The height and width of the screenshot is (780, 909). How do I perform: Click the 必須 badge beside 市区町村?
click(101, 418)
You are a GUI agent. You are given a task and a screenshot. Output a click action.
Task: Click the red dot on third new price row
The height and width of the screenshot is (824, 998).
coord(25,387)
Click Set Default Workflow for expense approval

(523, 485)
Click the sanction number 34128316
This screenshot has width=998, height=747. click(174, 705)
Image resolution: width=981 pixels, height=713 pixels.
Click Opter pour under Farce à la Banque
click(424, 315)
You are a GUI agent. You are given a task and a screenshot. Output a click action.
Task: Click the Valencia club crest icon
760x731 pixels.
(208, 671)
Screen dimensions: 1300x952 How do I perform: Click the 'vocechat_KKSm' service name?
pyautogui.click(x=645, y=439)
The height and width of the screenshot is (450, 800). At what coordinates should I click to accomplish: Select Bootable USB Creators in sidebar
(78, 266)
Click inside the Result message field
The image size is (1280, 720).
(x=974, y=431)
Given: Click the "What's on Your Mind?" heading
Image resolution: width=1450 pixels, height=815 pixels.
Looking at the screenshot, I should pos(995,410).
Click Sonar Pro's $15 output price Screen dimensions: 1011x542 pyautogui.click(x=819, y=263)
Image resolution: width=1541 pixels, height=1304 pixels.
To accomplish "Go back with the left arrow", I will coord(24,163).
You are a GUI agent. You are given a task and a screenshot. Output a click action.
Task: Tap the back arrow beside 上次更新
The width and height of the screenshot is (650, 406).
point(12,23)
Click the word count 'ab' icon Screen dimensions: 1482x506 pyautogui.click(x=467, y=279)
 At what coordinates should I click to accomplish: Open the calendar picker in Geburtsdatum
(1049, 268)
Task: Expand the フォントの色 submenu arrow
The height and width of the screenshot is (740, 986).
━━━━━━━━
● **To do**
Give again only the lines of the material above that run from the one with "Click the word" through the end, both included, exactly as they appear.

● **Task output**
Click the word count 'ab' icon Screen dimensions: 1482x506 pyautogui.click(x=467, y=279)
 At what coordinates should I click to accomplish: Open the calendar picker in Geburtsdatum
(1049, 268)
Task: Expand the フォントの色 submenu arrow
The height and width of the screenshot is (740, 986).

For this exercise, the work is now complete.